### REQUIRED ACTIONS
1. Decide whether each statement agrees with the concussion article, giving yes or no and quoting the article's deciding words exactly: (a) The Anne Arundel County Board of Education adopted a concussion education policy this year. (b) LeGrand said a medical professional's signature truly guarantees that an athlete is ready to return. (c) The county's guidelines for academic accommodation come from a 2013 task force report.
2. Reproduce word for word the stretch of the concussion article from "The county takes" through "them are unique?".

--- SUPPLIED PASSAGE Enclosed Below ---

By LIZ LANE
Capital News Service
COLLEGE PARK — Although the Anne Arundel County Board of Education this year adopted a policy to educate parents, athletes and coaches about concussions, the school system’s athletics coordinator said more needs to be done to ensure the safety of players on and off the field.
Coordinator of Athletics Greg LeGrand said how quickly a concussed athlete can return to play and school and what academic accommodations the student initially receives are two challenges the schools are still facing.
The problem starts, LeGrand said, with the state’s requirement that athletes be cleared by a medical professional before returning to school. The signature doesn’t truly guarantee the athlete is ready to be back, he said.
If a doctor isn’t familiar with an athlete’s specific circumstances and history, the student could be sent back to school too soon, LeGrand said. And athletes should have a “very specific” note to return to school and play, stipulating what activities they’re ready for, he said.
“This is one of the biggest battles we’ve had to face,” LeGrand said.
Dr. Tyler Cymet, Maryland State Medical Society president-elect, said the medical field is working hard to better understand concussion symptoms for the very reason LeGrand mentioned. He said doctors need to stay up-to-date on concussion precautions in order to ensure the safety of athletes.
If an athlete comes back too soon, LeGrand said, there are not only consequences on the field but in the classroom.
“One of the biggest elephants in the room is prescribing appropriate academic accommodation inside the regular school day,” said LeGrand. “It’s a really big important piece, but we’re getting up to speed.”
Every athlete’s injury is unique, so appropriate academic accommodations are difficult to predict, Cymet said. While he said medical professionals are “getting better at matching the injury to the athlete” and therefore guiding them down the appropriate physical recovery path, can the same be said for academic professionals?
The county takes its guidelines for academic accommodation from the 2013 Report of the Traumatic Brain Injury/Sports-related Concussions Task Force, of which LeGrand is a member. The report offers a chart that matches each concussion symptom with a possible repercussion during the school day.
For example, the symptom of headaches is matched with the interference of concentration which is then matched with an appropriate academic accommodation for the student. If a student experiences headaches during the school day after suffering a concussion, the student should be allowed rest breaks, the flow chart suggests.
The chart addresses nearly half of the symptoms associated with concussions, according to the Centers for Disease Control and Prevention.
Are these recommendations enough to guide teachers, when each student’s injuries and recoveries from them are unique?

--- End of Enclosed SUPPLIED PASSAGE ---
--- SOURCE MATERIAL Enclosed Below ---

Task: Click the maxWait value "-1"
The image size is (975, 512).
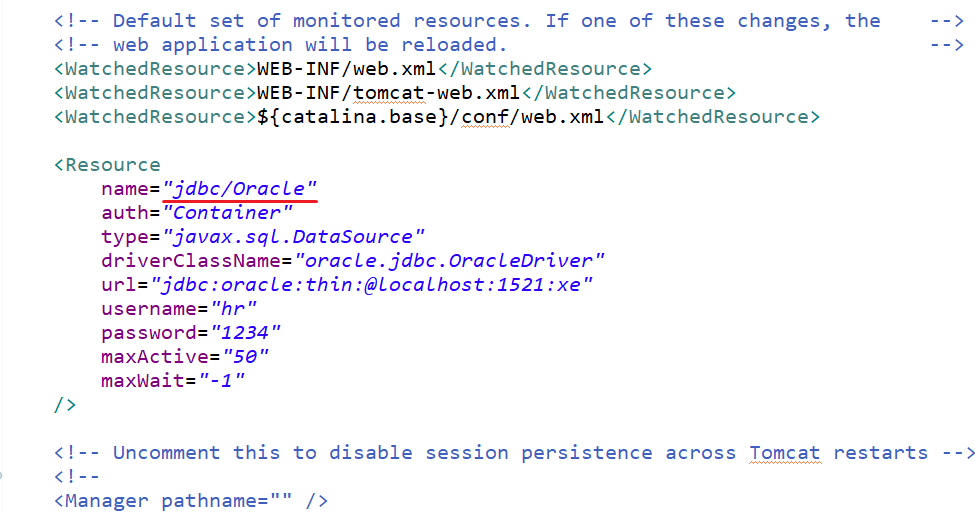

--- End of Enclosed SOURCE MATERIAL ---

### LIST OF ANSWERS
1.
(a) Yes: "the Anne Arundel County Board of Education this year adopted a policy to educate parents, athletes and coaches about concussions"
(b) No: "The signature doesn’t truly guarantee the athlete is ready to be back"
(c) Yes: "The county takes its guidelines for academic accommodation from the 2013 Report of the Traumatic Brain Injury/Sports-related Concussions Task Force"

2.
The county takes its guidelines for academic accommodation from the 2013 Report of the Traumatic Brain Injury/Sports-related Concussions Task Force, of which LeGrand is a member. The report offers a chart that matches each concussion symptom with a possible repercussion during the school day.
For example, the symptom of headaches is matched with the interference of concentration which is then matched with an appropriate academic accommodation for the student. If a student experiences headaches during the school day after suffering a concussion, the student should be allowed rest breaks, the flow chart suggests.
The chart addresses nearly half of the symptoms associated with concussions, according to the Centers for Disease Control and Prevention.
Are these recommendations enough to guide teachers, when each student’s injuries and recoveries from them are unique?